Output only the lines that run from the line holding "At what coordinates" to the end of the data below, including both ends, without any pictures.

Stored items:
"""
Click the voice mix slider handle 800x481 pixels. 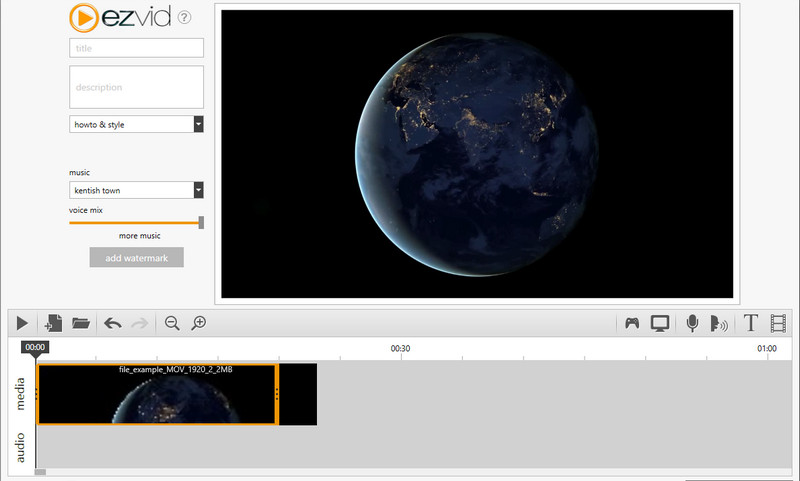201,223
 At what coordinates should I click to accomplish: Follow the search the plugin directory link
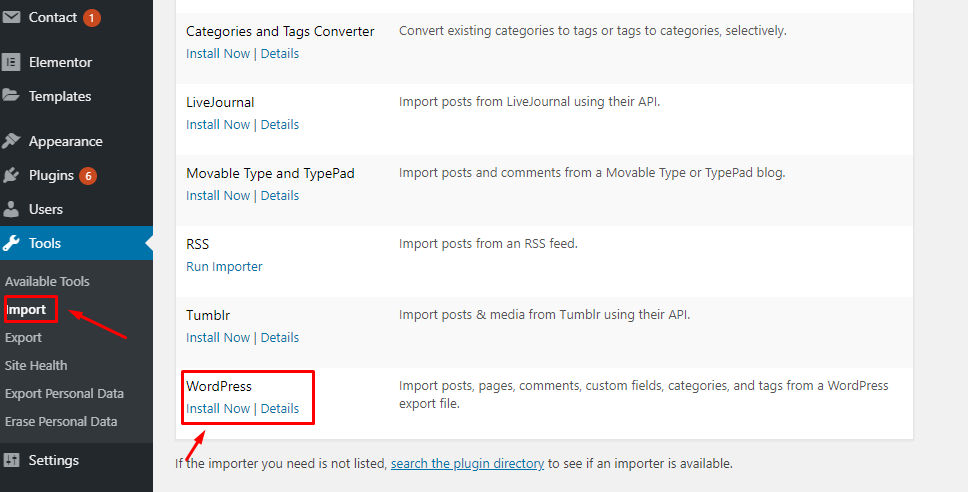pos(467,463)
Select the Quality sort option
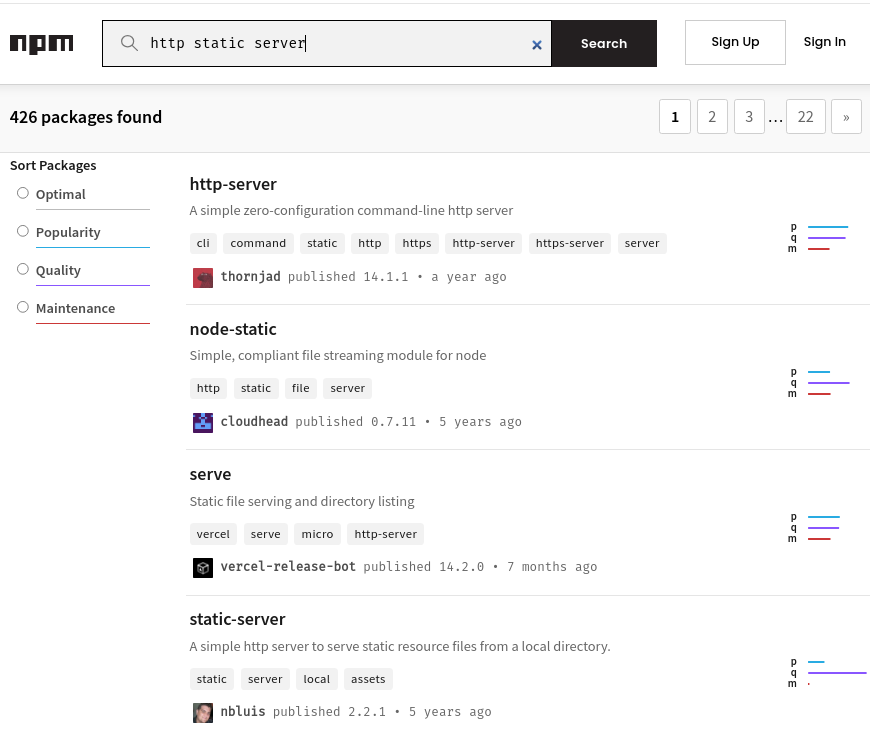Image resolution: width=870 pixels, height=732 pixels. pyautogui.click(x=23, y=269)
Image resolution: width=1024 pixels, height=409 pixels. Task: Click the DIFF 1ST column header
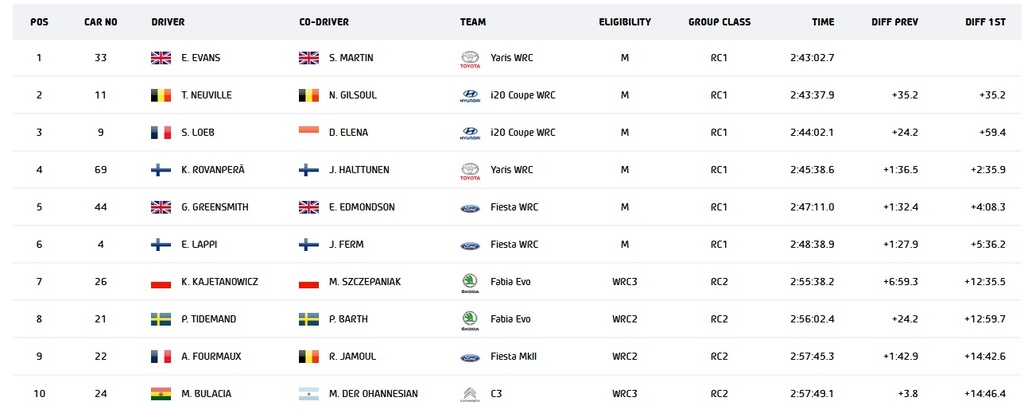[x=985, y=22]
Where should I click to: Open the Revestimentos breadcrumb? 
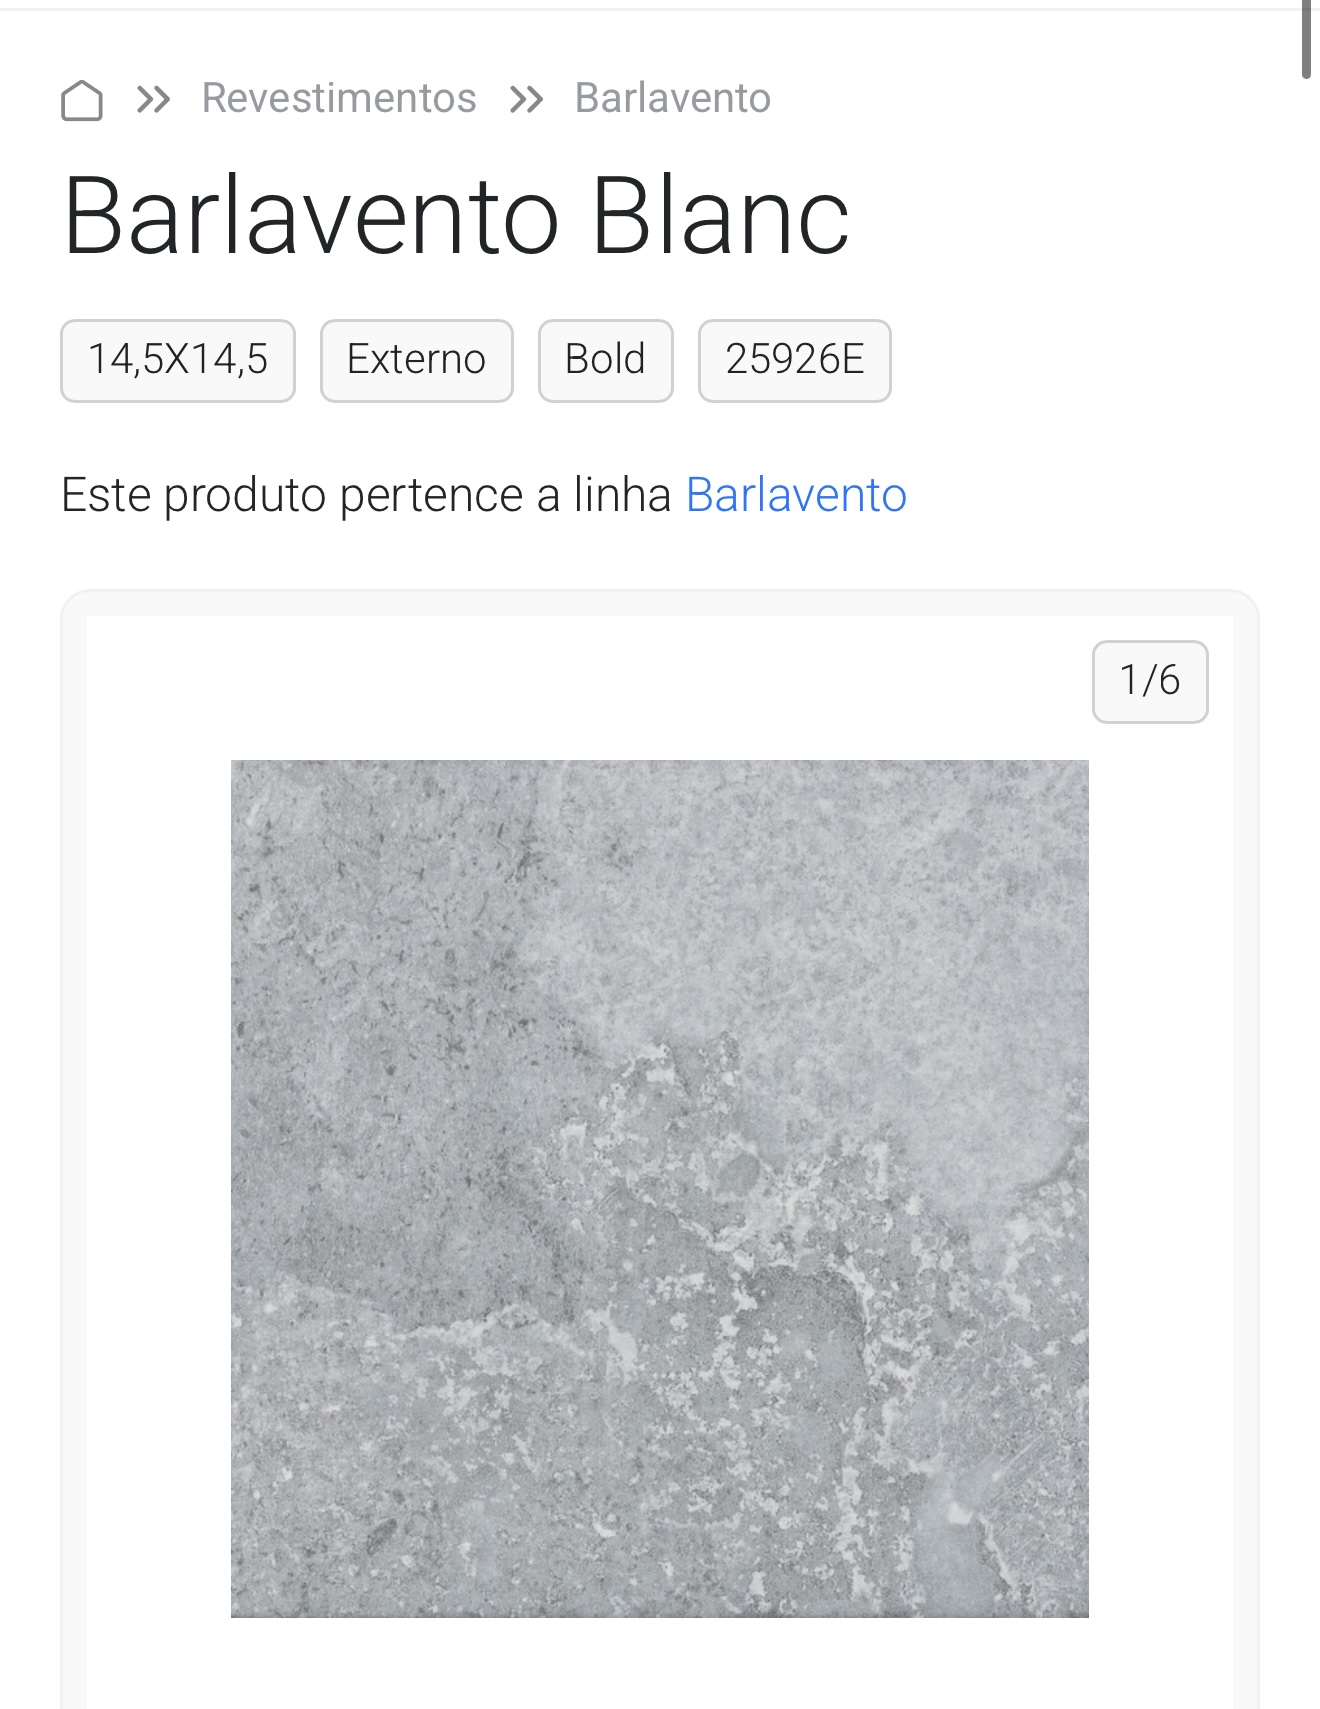click(x=339, y=98)
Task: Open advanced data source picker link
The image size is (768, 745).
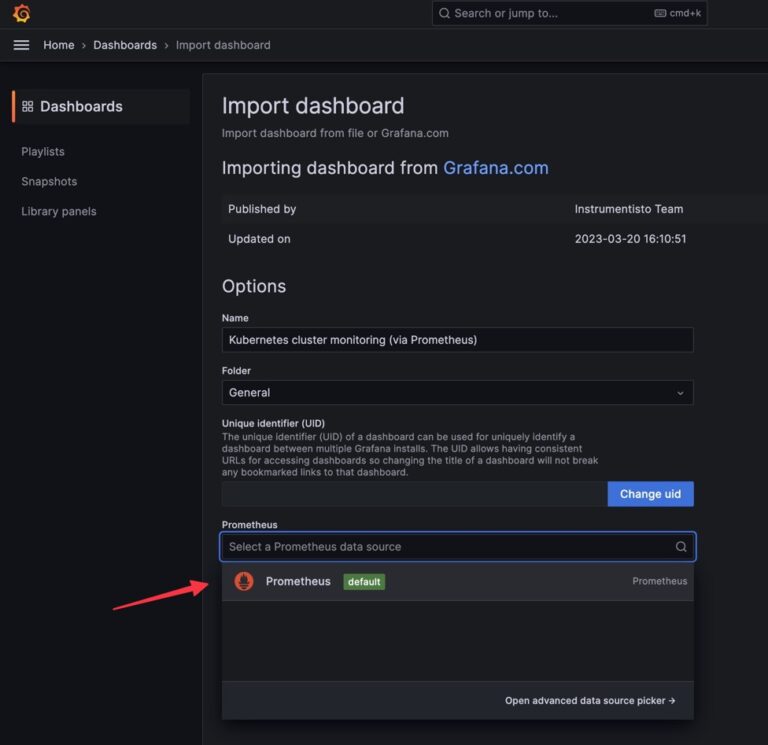Action: [x=590, y=701]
"""
— Task response —
 At what coordinates should I click to accomplish: Follow the search the plugin directory link
pos(467,463)
Select the Quality sort option
Image resolution: width=870 pixels, height=732 pixels. pyautogui.click(x=23, y=269)
Image resolution: width=1024 pixels, height=409 pixels. Task: Click the DIFF 1ST column header
[x=985, y=22]
Where should I click to: Open the Revestimentos breadcrumb? 
click(x=339, y=98)
Task: Open advanced data source picker link
The image size is (768, 745).
Action: [x=590, y=701]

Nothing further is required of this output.